The disclosed porous polymer substrate can provide the following features for 3D cell culture:
Pore size control The pore size can be easily controlled and regulated, which provides a well-controlled physical regulation of cell-cell interaction and organization.

  Cell ordering Cell organization and interaction in cell culture affects cell growth and cell function development, and thus cell function can be regulated by regulating pore size.

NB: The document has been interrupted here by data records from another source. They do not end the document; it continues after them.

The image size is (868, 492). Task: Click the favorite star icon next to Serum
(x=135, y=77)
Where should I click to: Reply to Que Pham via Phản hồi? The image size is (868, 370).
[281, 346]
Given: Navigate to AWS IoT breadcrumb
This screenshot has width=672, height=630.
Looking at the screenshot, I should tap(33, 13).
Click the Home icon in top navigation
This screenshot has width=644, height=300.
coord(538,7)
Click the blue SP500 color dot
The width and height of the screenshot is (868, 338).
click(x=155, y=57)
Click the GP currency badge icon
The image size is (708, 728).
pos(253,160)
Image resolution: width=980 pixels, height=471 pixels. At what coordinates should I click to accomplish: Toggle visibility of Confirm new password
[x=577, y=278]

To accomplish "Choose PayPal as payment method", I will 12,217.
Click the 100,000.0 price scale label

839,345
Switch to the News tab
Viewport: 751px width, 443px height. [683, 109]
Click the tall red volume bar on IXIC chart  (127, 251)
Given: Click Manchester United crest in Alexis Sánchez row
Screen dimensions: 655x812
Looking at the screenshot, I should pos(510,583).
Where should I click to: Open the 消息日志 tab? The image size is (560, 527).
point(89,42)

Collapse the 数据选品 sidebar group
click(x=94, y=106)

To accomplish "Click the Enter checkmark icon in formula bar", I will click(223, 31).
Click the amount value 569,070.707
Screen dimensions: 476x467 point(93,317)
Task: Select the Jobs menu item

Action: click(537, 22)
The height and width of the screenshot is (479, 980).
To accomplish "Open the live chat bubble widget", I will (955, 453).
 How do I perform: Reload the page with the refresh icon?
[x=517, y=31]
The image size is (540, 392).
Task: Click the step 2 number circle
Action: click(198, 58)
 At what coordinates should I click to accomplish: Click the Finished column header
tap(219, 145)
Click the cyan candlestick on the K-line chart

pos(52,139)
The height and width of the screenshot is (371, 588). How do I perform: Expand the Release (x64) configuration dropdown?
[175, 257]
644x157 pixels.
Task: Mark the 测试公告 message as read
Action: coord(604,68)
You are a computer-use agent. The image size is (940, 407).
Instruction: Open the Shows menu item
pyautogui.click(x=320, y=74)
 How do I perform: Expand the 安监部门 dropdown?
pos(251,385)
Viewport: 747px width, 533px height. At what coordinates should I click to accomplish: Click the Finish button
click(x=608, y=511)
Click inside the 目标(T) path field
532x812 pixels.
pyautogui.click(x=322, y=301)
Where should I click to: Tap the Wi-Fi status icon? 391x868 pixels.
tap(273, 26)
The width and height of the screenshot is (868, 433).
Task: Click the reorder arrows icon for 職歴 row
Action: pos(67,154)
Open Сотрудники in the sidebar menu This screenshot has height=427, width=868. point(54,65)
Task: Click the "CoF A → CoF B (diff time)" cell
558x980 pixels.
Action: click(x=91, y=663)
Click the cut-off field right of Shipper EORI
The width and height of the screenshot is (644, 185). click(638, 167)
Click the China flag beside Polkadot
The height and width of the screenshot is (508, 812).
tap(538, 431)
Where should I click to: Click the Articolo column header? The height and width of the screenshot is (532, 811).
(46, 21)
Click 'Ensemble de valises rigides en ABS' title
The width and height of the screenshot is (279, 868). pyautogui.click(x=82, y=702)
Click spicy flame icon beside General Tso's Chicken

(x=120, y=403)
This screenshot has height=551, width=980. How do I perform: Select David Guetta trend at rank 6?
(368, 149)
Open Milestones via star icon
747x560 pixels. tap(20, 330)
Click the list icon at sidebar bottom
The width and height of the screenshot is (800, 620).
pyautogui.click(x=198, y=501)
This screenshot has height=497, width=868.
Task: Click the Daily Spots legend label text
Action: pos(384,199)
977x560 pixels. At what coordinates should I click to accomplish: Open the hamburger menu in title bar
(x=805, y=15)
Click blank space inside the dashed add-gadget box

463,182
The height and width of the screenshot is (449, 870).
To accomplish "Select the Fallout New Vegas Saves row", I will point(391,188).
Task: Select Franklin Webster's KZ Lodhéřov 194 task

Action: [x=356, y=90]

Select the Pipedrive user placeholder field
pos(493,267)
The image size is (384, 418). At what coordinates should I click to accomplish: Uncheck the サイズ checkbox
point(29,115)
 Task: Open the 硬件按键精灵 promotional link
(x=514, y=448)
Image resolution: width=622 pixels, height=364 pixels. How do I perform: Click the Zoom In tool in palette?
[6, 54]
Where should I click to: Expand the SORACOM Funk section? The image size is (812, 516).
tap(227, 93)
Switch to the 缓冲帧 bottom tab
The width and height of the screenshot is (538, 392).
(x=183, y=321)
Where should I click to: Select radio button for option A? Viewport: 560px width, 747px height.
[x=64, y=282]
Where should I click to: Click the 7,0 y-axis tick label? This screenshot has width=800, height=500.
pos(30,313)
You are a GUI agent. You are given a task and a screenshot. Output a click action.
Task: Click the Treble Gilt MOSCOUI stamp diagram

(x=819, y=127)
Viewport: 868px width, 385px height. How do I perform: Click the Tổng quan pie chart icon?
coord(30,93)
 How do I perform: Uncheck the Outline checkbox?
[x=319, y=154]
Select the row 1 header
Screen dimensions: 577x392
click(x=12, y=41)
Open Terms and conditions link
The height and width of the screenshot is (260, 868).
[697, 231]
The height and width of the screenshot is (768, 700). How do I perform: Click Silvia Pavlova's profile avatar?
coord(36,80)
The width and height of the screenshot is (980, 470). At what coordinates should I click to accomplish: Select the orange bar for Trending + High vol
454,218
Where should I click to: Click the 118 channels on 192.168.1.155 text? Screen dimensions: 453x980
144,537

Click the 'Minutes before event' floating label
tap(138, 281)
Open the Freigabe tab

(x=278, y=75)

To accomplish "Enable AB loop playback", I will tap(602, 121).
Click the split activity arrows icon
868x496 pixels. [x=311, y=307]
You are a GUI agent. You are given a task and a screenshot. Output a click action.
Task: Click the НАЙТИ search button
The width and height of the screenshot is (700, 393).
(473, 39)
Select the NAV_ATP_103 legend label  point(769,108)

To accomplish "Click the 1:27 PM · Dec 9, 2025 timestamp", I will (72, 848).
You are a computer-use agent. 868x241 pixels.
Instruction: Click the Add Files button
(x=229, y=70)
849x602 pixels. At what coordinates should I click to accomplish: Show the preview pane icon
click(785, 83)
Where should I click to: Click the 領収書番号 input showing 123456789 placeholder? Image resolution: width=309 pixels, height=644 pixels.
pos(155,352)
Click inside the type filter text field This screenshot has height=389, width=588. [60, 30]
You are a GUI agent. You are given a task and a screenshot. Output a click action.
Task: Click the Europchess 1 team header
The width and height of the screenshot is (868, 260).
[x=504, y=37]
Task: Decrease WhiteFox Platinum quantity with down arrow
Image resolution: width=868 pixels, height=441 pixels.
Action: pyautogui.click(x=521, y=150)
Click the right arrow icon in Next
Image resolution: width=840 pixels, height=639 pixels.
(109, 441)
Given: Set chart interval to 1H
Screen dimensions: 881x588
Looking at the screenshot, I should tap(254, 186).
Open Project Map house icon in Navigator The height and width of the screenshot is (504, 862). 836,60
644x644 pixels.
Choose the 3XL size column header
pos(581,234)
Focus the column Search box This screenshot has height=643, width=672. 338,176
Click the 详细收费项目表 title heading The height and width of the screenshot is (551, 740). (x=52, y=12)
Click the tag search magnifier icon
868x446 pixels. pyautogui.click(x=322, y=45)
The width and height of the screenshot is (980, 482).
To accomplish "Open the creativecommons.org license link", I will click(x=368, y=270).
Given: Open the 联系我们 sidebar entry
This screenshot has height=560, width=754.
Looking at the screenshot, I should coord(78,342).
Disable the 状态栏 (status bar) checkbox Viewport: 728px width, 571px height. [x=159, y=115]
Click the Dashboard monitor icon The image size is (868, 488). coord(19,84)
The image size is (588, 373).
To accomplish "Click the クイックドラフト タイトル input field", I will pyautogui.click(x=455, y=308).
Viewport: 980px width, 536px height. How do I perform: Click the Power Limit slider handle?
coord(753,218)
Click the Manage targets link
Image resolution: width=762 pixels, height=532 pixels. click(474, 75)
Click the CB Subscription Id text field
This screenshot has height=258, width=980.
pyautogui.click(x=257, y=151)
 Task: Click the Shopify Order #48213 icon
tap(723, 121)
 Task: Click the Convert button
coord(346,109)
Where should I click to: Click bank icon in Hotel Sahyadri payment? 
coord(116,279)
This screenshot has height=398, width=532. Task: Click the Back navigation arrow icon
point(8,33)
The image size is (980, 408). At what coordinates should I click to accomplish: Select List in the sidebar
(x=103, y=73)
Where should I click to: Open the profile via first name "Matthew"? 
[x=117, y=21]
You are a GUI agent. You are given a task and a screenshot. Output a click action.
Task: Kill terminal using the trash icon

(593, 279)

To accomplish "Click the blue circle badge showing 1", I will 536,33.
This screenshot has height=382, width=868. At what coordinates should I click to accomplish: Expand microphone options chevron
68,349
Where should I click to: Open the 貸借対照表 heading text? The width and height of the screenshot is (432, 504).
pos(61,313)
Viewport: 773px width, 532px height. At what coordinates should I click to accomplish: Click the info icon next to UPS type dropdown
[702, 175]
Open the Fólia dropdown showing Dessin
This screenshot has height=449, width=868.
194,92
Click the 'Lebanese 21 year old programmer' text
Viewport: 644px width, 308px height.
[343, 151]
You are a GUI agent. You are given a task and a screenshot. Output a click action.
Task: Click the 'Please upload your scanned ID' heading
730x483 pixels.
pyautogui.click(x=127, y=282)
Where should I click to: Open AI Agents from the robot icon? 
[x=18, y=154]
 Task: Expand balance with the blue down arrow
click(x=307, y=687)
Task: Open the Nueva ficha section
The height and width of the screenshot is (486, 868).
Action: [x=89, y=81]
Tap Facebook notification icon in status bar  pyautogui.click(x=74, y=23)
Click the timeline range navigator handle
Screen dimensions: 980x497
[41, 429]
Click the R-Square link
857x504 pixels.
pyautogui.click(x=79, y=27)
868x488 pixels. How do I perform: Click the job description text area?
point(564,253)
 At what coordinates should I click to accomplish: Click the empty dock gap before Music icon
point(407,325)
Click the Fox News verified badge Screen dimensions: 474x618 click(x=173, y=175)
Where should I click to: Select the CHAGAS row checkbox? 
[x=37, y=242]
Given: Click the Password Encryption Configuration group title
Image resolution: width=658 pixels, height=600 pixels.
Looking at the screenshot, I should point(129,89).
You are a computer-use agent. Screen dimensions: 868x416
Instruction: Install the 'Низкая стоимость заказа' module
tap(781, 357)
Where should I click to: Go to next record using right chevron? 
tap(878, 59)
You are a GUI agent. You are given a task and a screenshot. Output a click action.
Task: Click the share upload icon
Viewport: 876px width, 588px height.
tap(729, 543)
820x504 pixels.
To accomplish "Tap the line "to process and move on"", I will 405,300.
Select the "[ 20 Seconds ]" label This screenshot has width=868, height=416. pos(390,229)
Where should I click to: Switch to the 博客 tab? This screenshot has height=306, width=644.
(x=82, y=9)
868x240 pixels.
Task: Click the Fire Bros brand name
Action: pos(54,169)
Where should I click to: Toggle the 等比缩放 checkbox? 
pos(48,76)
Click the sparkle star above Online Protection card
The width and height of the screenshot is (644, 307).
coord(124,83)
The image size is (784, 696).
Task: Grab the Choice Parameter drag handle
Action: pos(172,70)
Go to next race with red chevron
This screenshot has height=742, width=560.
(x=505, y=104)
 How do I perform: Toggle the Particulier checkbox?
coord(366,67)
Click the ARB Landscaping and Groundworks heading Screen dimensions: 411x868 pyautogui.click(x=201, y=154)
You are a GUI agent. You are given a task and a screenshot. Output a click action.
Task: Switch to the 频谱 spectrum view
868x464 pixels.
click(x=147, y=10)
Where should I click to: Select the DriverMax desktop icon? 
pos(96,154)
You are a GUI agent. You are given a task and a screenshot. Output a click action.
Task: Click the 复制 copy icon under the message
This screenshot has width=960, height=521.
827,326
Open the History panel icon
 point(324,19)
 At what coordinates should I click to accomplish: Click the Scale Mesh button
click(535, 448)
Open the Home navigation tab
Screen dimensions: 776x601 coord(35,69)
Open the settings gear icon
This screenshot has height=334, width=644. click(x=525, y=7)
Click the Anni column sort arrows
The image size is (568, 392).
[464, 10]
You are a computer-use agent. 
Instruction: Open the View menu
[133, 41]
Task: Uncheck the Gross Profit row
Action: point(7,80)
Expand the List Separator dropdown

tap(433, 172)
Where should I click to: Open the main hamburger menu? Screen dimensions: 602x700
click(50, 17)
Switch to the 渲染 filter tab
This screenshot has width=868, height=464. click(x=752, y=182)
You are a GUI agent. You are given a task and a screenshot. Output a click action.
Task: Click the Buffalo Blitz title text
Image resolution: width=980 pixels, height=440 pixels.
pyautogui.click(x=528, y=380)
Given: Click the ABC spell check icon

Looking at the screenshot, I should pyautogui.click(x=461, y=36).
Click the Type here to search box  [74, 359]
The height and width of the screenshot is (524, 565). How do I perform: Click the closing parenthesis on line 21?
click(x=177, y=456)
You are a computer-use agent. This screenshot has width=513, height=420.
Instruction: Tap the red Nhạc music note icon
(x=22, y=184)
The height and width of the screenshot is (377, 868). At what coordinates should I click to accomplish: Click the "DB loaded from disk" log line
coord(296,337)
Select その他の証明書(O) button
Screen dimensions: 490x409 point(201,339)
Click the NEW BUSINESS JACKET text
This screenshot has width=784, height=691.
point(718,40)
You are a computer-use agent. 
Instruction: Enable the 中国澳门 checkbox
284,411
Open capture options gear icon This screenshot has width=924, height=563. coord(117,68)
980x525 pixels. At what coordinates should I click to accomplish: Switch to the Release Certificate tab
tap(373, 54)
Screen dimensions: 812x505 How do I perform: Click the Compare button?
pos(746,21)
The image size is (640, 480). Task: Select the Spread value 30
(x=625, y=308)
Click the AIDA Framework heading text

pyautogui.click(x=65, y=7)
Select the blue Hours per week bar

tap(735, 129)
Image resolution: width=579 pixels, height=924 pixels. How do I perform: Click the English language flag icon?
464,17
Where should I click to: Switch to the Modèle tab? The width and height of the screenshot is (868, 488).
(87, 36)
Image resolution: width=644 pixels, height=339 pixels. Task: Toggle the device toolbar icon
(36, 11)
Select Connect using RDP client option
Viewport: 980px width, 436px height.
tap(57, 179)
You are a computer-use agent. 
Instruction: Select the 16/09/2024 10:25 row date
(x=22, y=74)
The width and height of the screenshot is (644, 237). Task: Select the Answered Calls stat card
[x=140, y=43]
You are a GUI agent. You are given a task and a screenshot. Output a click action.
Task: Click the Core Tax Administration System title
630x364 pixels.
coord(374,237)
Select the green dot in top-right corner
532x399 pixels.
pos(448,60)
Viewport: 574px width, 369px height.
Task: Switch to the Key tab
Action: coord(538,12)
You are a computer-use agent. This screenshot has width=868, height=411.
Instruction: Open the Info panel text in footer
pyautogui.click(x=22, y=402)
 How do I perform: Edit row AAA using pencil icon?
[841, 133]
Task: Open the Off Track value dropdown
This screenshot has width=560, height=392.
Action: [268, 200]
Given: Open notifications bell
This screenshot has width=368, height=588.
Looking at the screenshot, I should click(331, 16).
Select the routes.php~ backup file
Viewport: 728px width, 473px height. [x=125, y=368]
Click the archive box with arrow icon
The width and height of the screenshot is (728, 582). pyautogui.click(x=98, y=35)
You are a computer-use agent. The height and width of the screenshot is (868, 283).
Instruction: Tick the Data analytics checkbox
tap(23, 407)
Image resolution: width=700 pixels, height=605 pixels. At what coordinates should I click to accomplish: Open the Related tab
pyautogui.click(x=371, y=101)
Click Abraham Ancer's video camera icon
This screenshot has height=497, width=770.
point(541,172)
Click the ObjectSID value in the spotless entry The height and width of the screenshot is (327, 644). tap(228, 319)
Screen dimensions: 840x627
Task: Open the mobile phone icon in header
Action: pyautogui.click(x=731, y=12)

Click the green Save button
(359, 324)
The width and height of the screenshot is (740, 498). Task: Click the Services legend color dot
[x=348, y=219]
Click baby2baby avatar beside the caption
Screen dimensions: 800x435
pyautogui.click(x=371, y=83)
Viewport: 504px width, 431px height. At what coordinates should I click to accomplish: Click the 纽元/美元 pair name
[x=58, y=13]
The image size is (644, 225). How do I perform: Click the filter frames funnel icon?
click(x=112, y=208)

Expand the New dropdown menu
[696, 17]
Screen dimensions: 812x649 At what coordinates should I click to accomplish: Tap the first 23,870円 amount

  Cell regulation Modulation of cell function by controlling pore size minimizes disruption of the cell's physiological environment. Cells from the same source can be functionally regulated by the pore size characteristics of different substrates, providing a model for comparison. For example, human hepatocytes cultured in the disclosed porous PDMS substrate with smaller pores showed moderate levels of CYP (cytochrome P450), such as CYP1A2, CYP2B6, and CYP3A4, but rifampin ( It shows an elevated drug response induced by USAN) or rifampicin (INN), which is well suited to studies of the induction of cell function by drug candidates. Human hepatocytes cultured in porous PDMS with larger pores have been shown to have elevated levels of CYP genes, which is ideal for studies of inhibition of cell function by drug candidates.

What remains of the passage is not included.